Monday, January 13, 2014

O magna res (Symphonia R 407ra)

For the Octave of the Epiphany, a Verse for the Incarnate Word
and His Virgin Mother by St. Hildegard of Bingen [1]


Hand of God. Frontispiece,
Uta Codex, ca. 1025.
Munich, Staatsbibliothek
MS Clm 13601, fol. 1v.
1a. O magna res
que in nullo constituto latuit,   
ita quod non est facta
nec creata ab ullo,
sed in se ipsa permanet.

lb. O vita
que surrexisti in aurora,
in qua magnus rex
     sapientiam
que in antiquo
apud virum sapientem fuit
misericorditer manifestavit,
quia mulier per foramen
     antiqui perditoris
mortem intravit.
1a. O greatness that
no creature formed could hide—
not made indeed,
created not by anyone,
within itself abides.

1b.
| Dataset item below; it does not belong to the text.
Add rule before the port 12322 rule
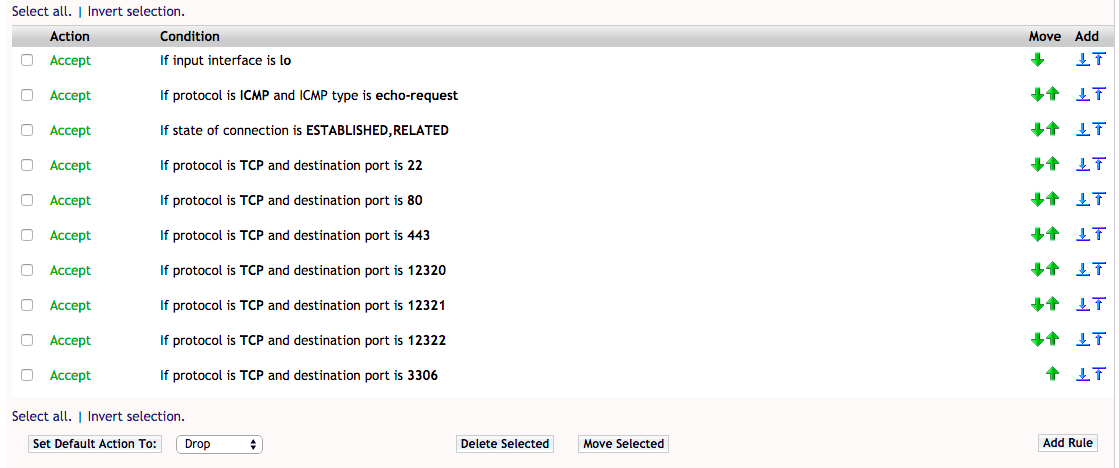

O life
that rose upon the dawn,
the dayspring when
     the mighty King
in mercy made his Wisdom known—
of old she dwelt
together with the sage—
for once a woman entered death
through the ancient slayer’s
     darkened door.

Uta with Virgin and Child.
Dedication Frontispiece,
Uta Codex, ca. 1025.
Munich, Staatsbibliothek
MS Clm 13601, fol. 2r.
2a. O luctus! Ach meror!
     He planctus,
qui in muliere edificati sunt!    

2b. O aurora, hec abluisti

in forma prime coste.

3a. O feminea forma,
     soror Sapientie,
quam gloriosa es,
quoniam fortissima vita
in te surrexit,
quam mors nunquam
     suffocabit.

3b. Te Sapientia erexit,
ita quod omnes creature
per te ornate sunt,
in meliorem partem
quam in primo acciperent.
2a. O agony and woe!
     Ach, pangs of grief
that then were built in womanhood!

2b. O dawn, you washed
     these woes away
within the form of that first rib.

3a. O form of woman,
     Wisdom’s sister,
how glorious you are!
For mighty life
rose up in you,
and death shall never smoother it.


3b. For Wisdom raised you up
to grace all creatures
to receive through you
a better portion
than before.

Having taken the title of her study of Hildegard’s theology (Sister of Wisdom) from these verses—whose musical notation sadly does not survive—Barbara Newman has described them as “a succinct and effective synopsis of Hildegard’s sapiential thought.”[2] We have already seen Hildegard’s standard typological and contrastive pairing of Eve and Mary, the first mother tragically fallen, the second by grace upraised to glory (e.g. in Ave Maria, o auctrix vite [Symphonia 8] and O splendidissima gemma [Symphonia 10]). In this verse, however, she casts that contrast within the wider movement of divinity in the world in the form of Sapientia, the creative emanation of Divine Wisdom (see e.g. O virtus Sapientie [Symphonia 2]).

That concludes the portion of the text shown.